The other day, we came across a Muji product called hakkounukadoko (Japanese:発酵ぬかどこ, English: Fermented rice bran bed), which is essentially a DIY nukazuke (Japanese: ぬかずけ, English: rice bran pickle) kit. Nukazuke is a Japanese pickling method using fermented rice bran.

Japanese pickles, in general, are called tsukemono (Japanese: 漬物). They are a common side dish in a Japanese meal, whether you're in a high-end restaurant or chain restaurant.

Apart from nukazuke, there are other types of tsukemono such as shiozuke (Japanese: 塩漬け, English: salt pickle), kasuzuke (Japanese: 粕漬け, English: sake lees pickle) and shoyuzuke (Japanese: 醤油漬け, English: soy sauce pickle).

Getting my hands dirty

The pickling kit cost JPY890 (~US$6.00), which I found very reasonable considering the nukadoko can be reused for as long as it's kept alive and well (like sourdough starter, it's a living organism). Muji also sells refills in case you need to top up the nukadoko.

Making the nukazuke is quite straightforward - you select a vegetable, cut it up into smaller pieces and add it to the nukazuke bag. You then bury the vegetable in the nukadoko and place the bag in the refrigerator.
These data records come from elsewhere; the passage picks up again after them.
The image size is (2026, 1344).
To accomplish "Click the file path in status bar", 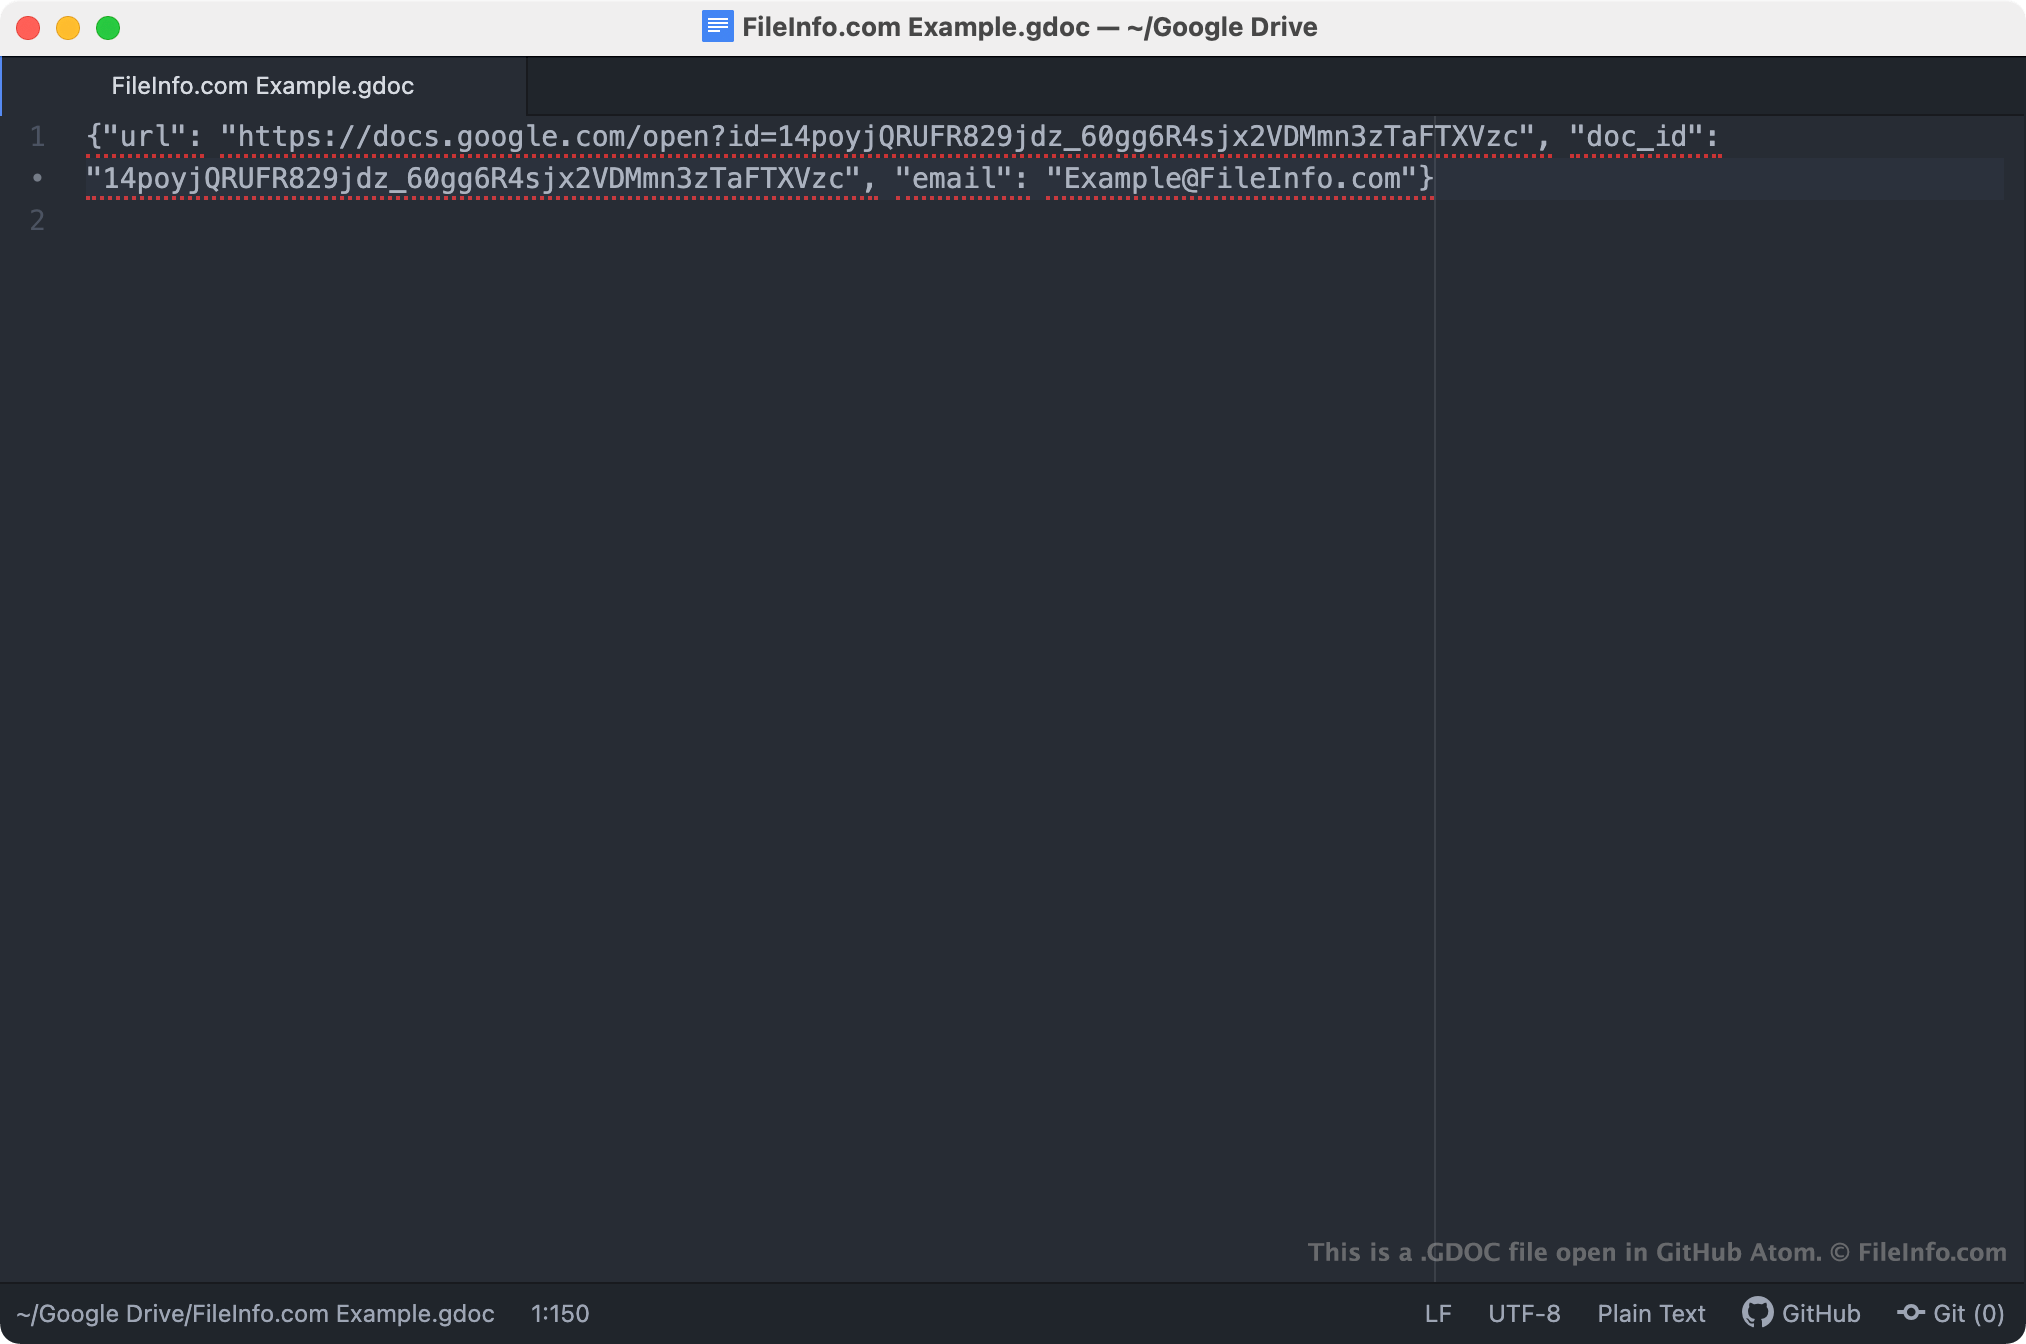I will pos(256,1313).
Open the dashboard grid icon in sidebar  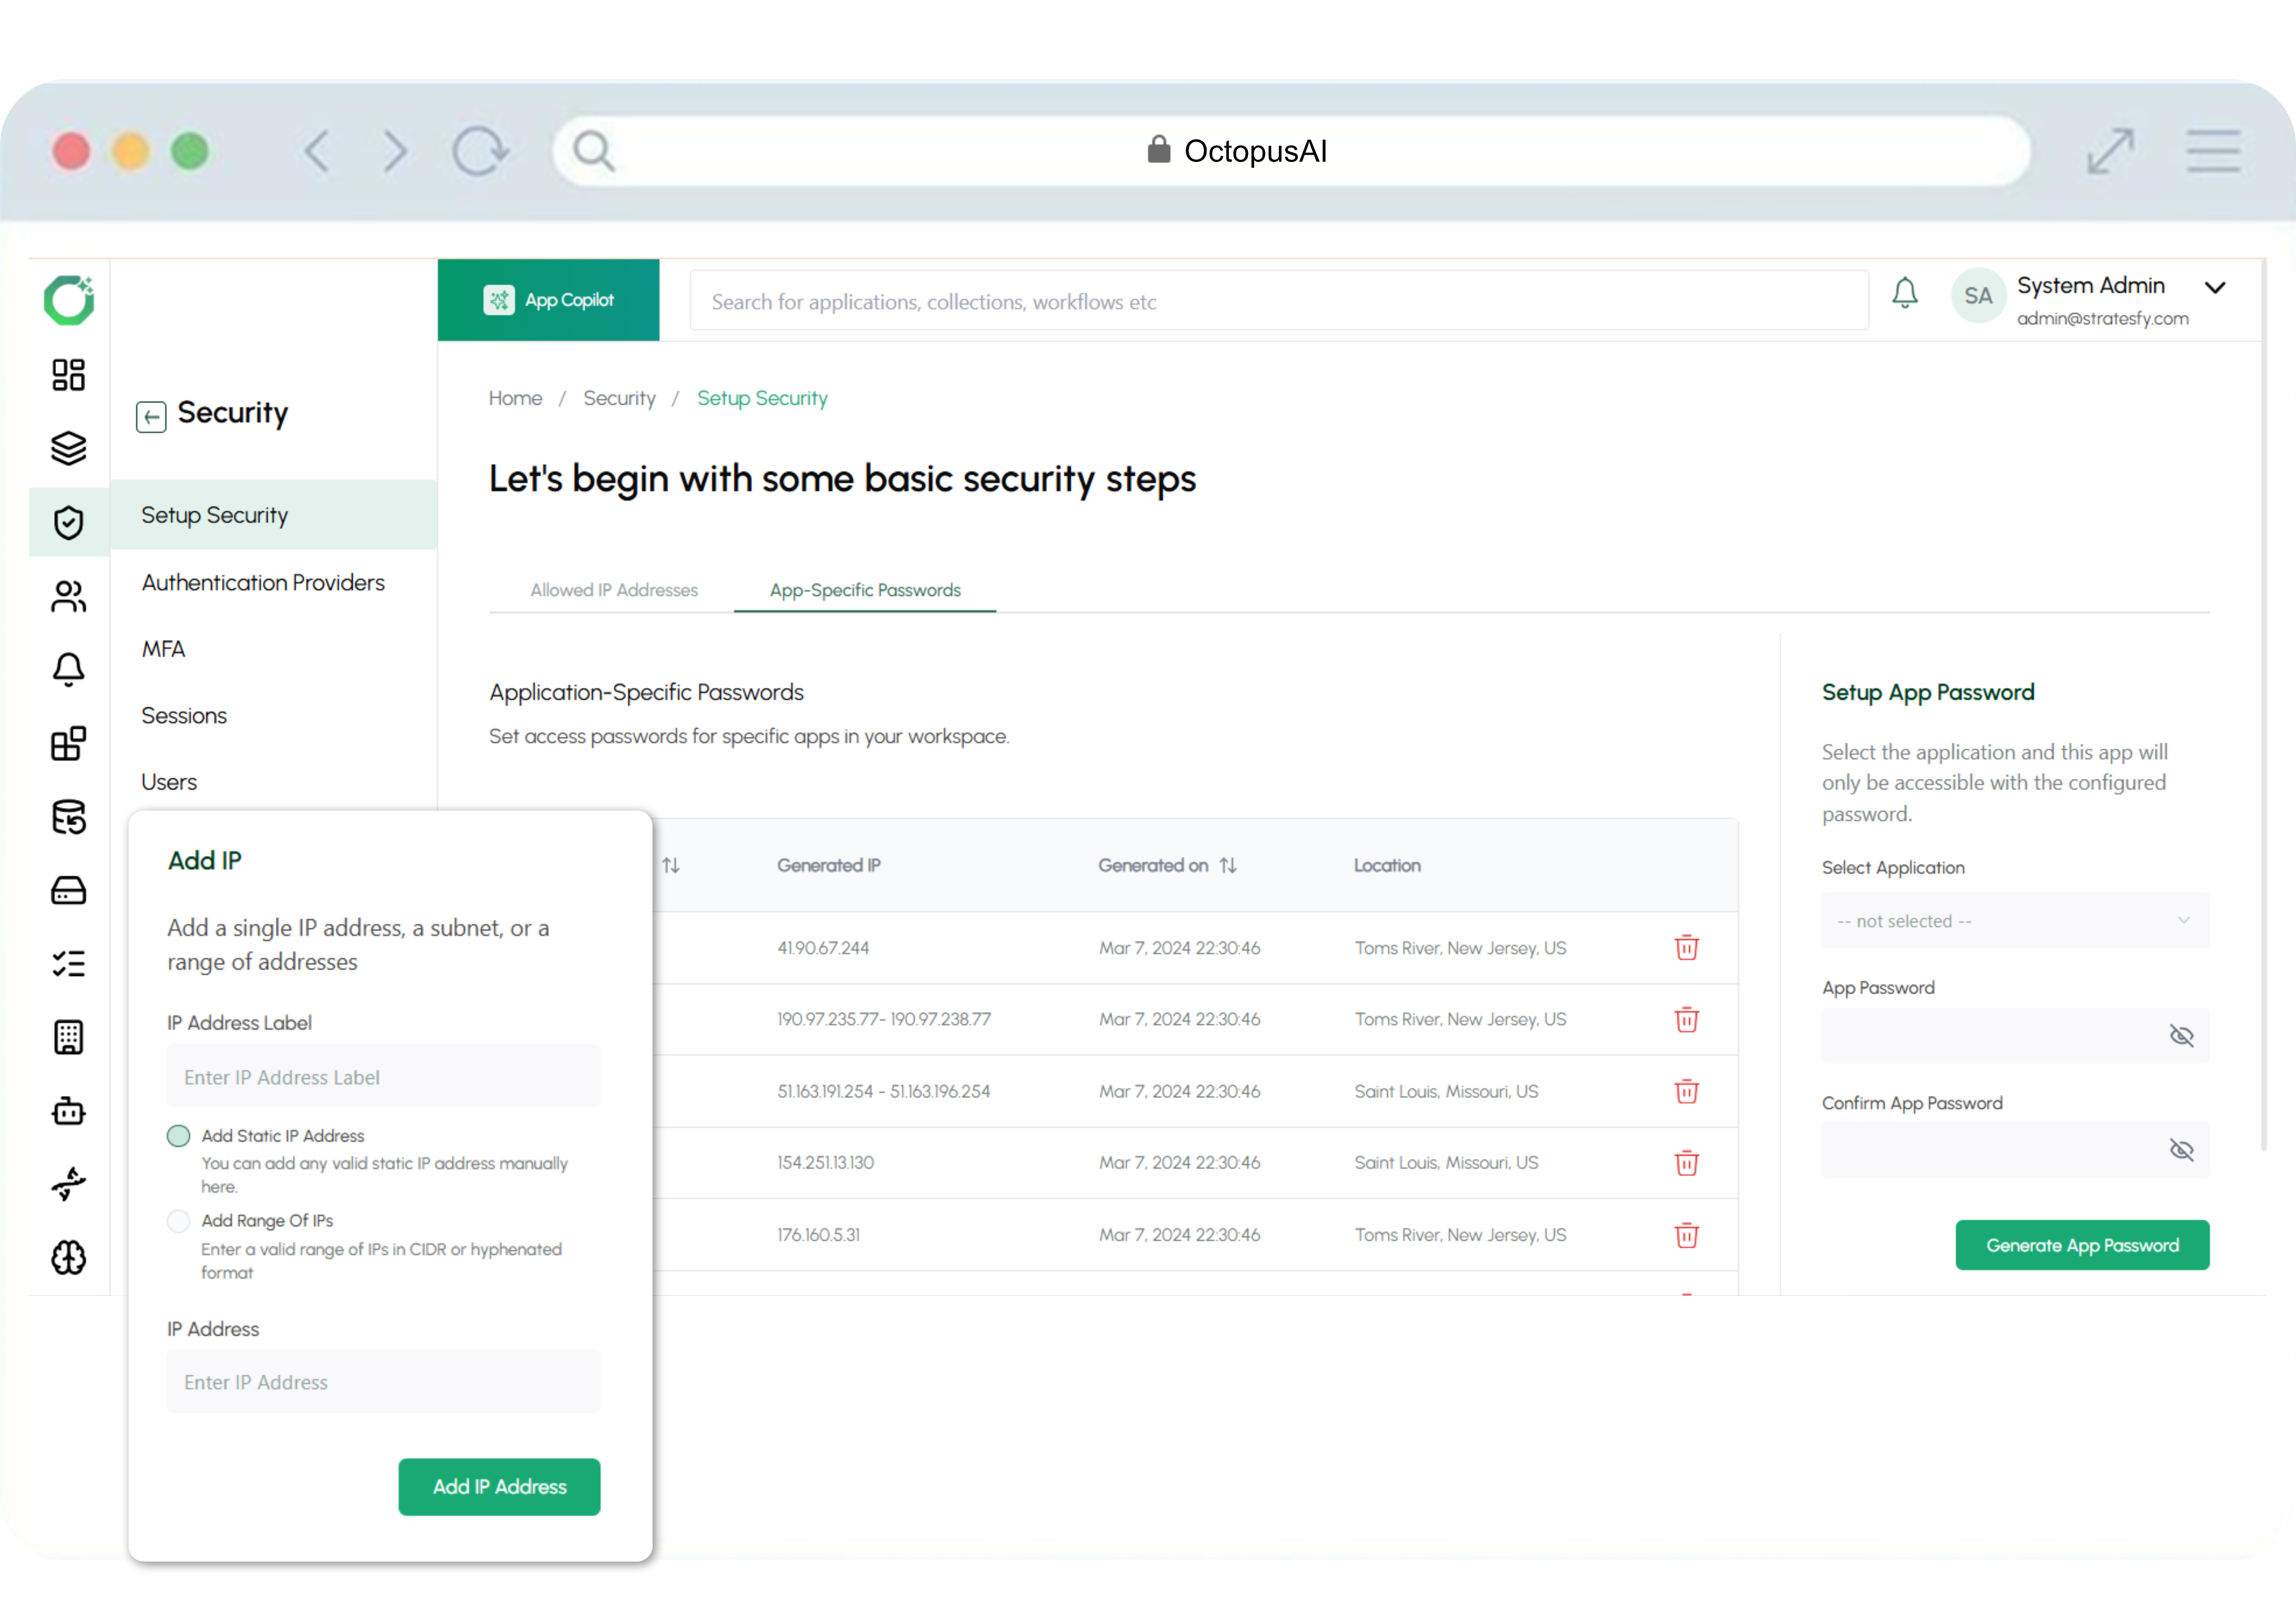tap(68, 375)
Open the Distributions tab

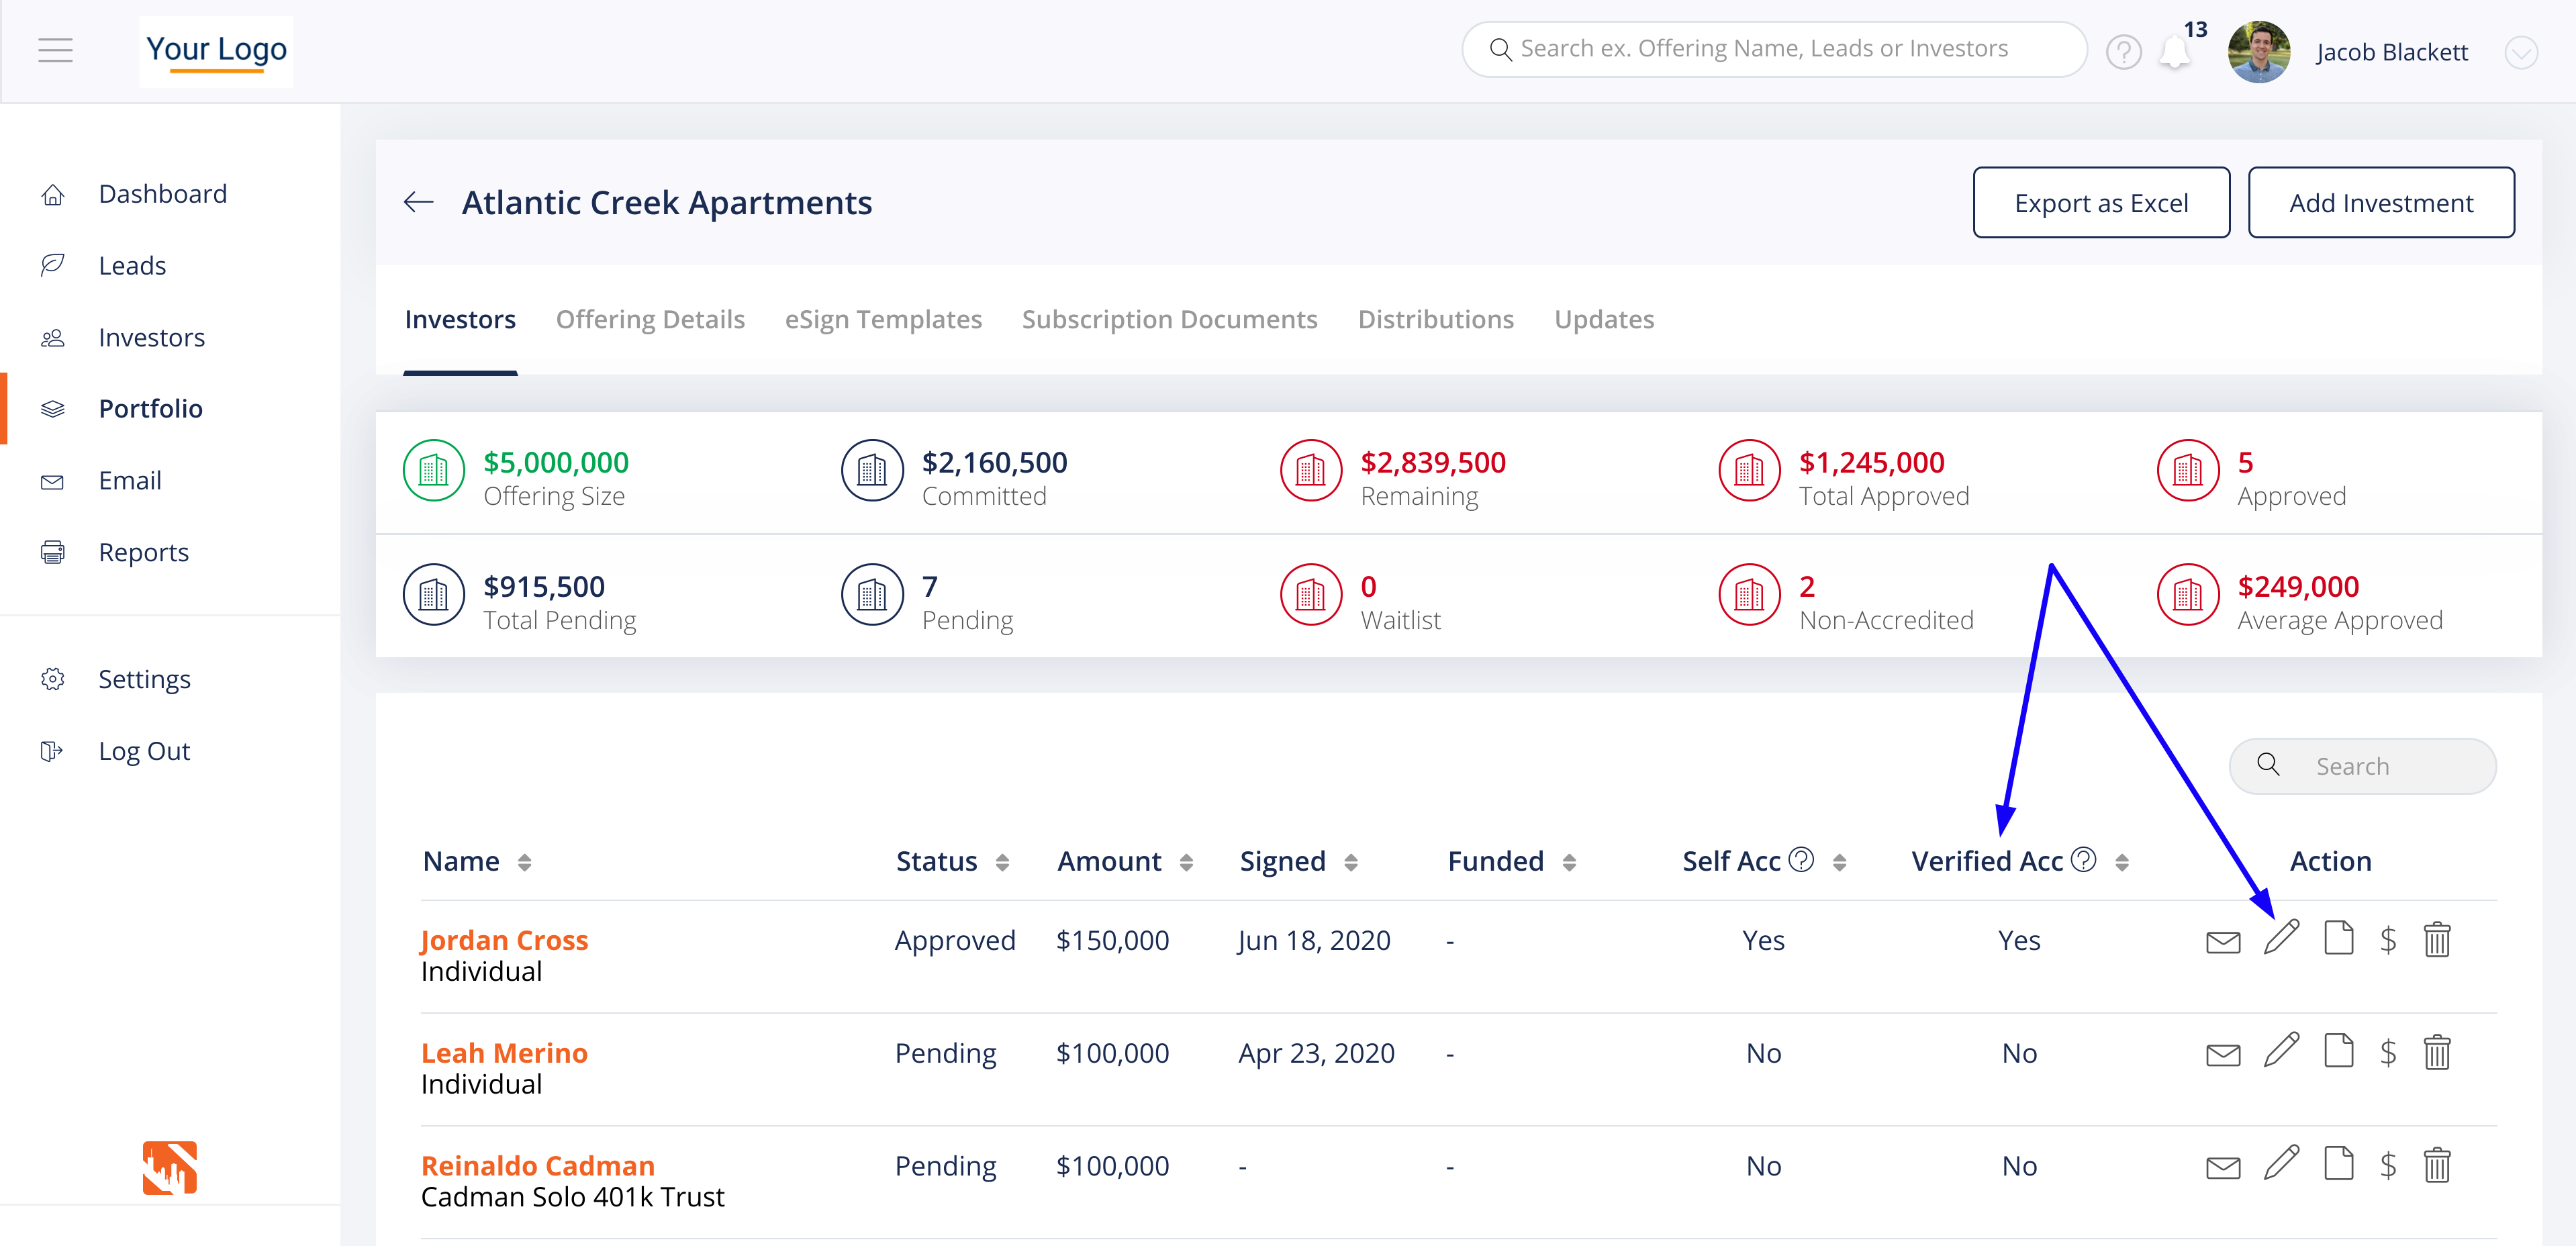(1435, 319)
Pickling time depends on the vegetable: cucumber takes 12 - 18 hours while daikon (Japanese: 大根) takes 18 - 24 hours. The longer you pickle, the stronger the taste. You can also pickle different vegetables at the same time so there's some variety in the final product.

Once the pickling time is complete, you take out the vegetable, wash off the nuka paste and it's ready to be eaten!

So far, we've made cucumber and daikon nukazuke. The nukazuke has a slight sour and salty umami taste, and is quite refreshing. I think it will make a great dish for the warmer spring and hot summer months ahead.

Health benefits of nukazuke

According to a study, nukazuke has better nutritional benefits than unpickled vegetables:

"The abundance of nutrients in nukazuke, compared with fresh vegetables, has been attracting attention. In particular, nukazuke contains vitamins, notably vitamin B1, at higher concentrations than in fresh vegetables, suggesting that the nutrients of rice bran are transferred to nukazuke. In addition, the dietary fiber in nukazuke is suggested to improve various physiological functions, including lowering blood lipid levels."

This makes nukazuke another addition to my daily intake of vegetables, which I am proactively eating more of to lower my cholesterol. That said, like most tsukemono, nukazuke is high in salt. So it should be enjoyed in moderation!